Trip.com Group is an online travel agency and travel-services platform with a primarily intermediary business model. It connects travelers with hotels, airlines, rail operators, attractions, tour providers and corporate travel services, then earns revenue through commissions, service fees and margins on travel products. It does not rely on owning hotels or airlines, which makes supplier breadth, user traffic, conversion, customer service and brand trust central to its economics.
The latest published results are Q4 and full-year 2025, as no official Q1 2026 results were available as of May 30, 2026. In Q4 2025, Trip.com generated RMB15.4 billion in net revenue, up 21% year over year and down 16% sequentially due to seasonality. For full-year 2025, net revenue rose 17% to RMB62.4 billion, while adjusted EBITDA was RMB18.9 billion with a 30% margin.
Trip.com’s main revenue streams are
- Accommodation reservations: This is the largest segment, with FY2025 revenue of RMB26.1 billion, equal to 42% of total revenue. It includes hotel and other lodging bookings across domestic and international markets.
- Transportation ticketing: This segment generated RMB22.5 billion in FY2025, or 36% of total revenue. It covers flights and other transport products, supported by access to more than 680 airlines.
- Packaged tours: Revenue was RMB4.7 billion in FY2025, or 7% of total revenue. This category packages travel products for leisure customers.
- Corporate travel: Revenue was RMB2.8 billion in FY2025, or 5% of total revenue. The business serves companies that need managed travel services, policy control and business-travel support.
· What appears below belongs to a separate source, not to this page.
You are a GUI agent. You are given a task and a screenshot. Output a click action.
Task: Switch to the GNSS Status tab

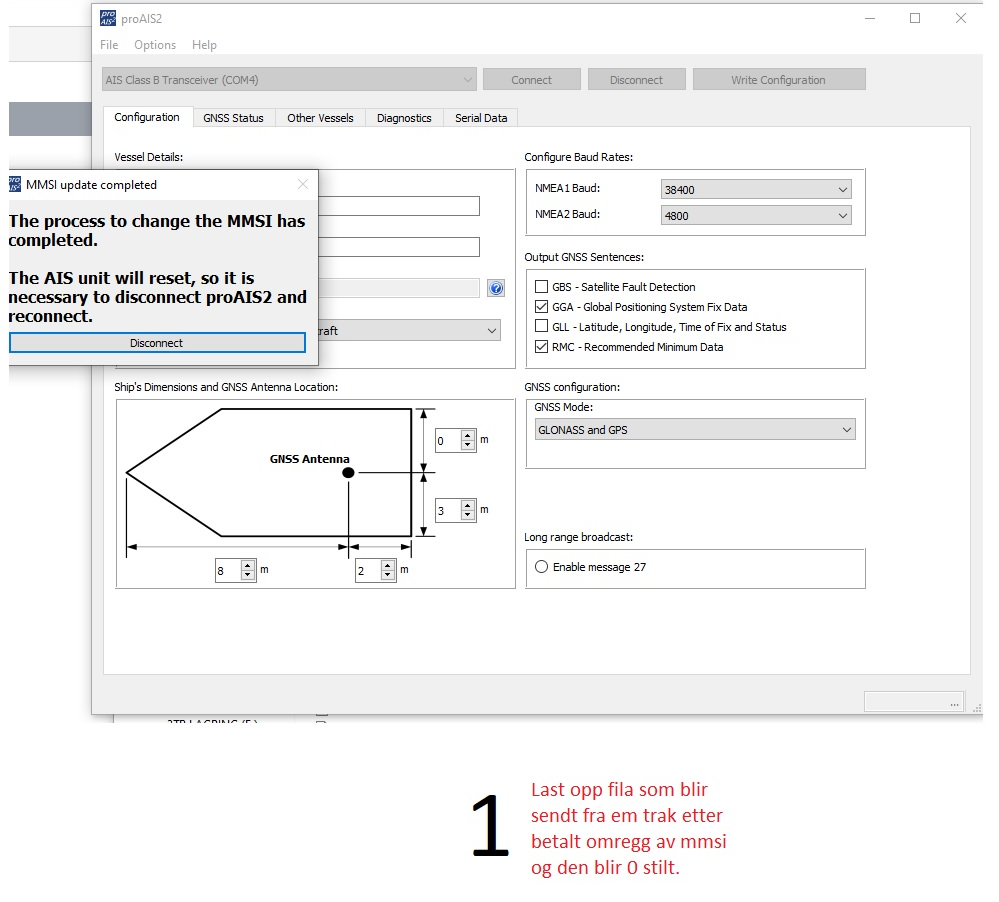coord(233,118)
- Other travel services: Other revenue was RMB6.4 billion in FY2025. This includes additional travel-related products and services around the core booking platform.
Accommodation and transportation are the economic core of the company, together accounting for about 78% of FY2025 revenue. This mix gives Trip.com high exposure to travel volumes, hotel room supply, airline capacity, take rates and consumer discretionary spending.
The company operates through a multi-brand portfolio. Ctrip and Qunar are central to China and Chinese-speaking users, Trip.com is the main international OTA brand, and Skyscanner adds global metasearch reach. More than 90% of total transaction orders in 2025 were executed through mobile channels, making Trip.com a mobile-first travel platform.
Trip.com’s competitive advantages come from scale and operating depth. Its open platform offered approximately 1.7 million global accommodation listings, flights from more than 680 airlines and more than 60,000 ecosystem partners at the end of 2025. It also maintains 26 customer service centers globally and works with offline stores through business partners for customers who prefer in-person service.
The company is one of Asia’s largest online travel platforms and a leading China-based OTA. Greater China remains its core market, with RMB51.7 billion of 2025 revenue versus RMB10.8 billion from all other countries, meaning Greater China represented about 82.7% of total revenue by geography. This makes Trip.com more China-centered than global peers such as Booking Holdings or Expedia Group, even though its international business is becoming more relevant.
International expansion is an important part of the market position. International OTA bookings increased around 60% year over year in 2025, and Trip.com served approximately 20 million inbound travelers to China. No single country outside Greater China accounted for more than 10% of revenue in 2023, 2024 or 2025, so the international business is broad but still less concentrated than the China franchise.
Trip.com competes directly with global OTAs, local travel platforms, metasearch platforms, airline and hotel direct-booking channels, and super-app ecosystems. Key competitors include global platforms such as Booking Holdings and Expedia Group, metasearch competitors such as Google Travel and other travel search services, Chinese and regional OTAs, and direct sales from airlines and hotel chains. Compared with Booking Holdings, Trip.com has stronger strategic exposure to Chinese domestic, outbound and inbound travel, while Booking has a larger global lodging-led footprint outside China.
Trip.com’s market position is strong, but it depends on maintaining supplier relationships, mobile user engagement and service quality in a competitive category. Its scale, liquidity and brand portfolio support investment in product development, AI, customer service and international growth. At the same time, its China concentration, VIE structure and the January 2026 SAMR anti-monopoly investigation remain important context for investors assessing the durability of its market position.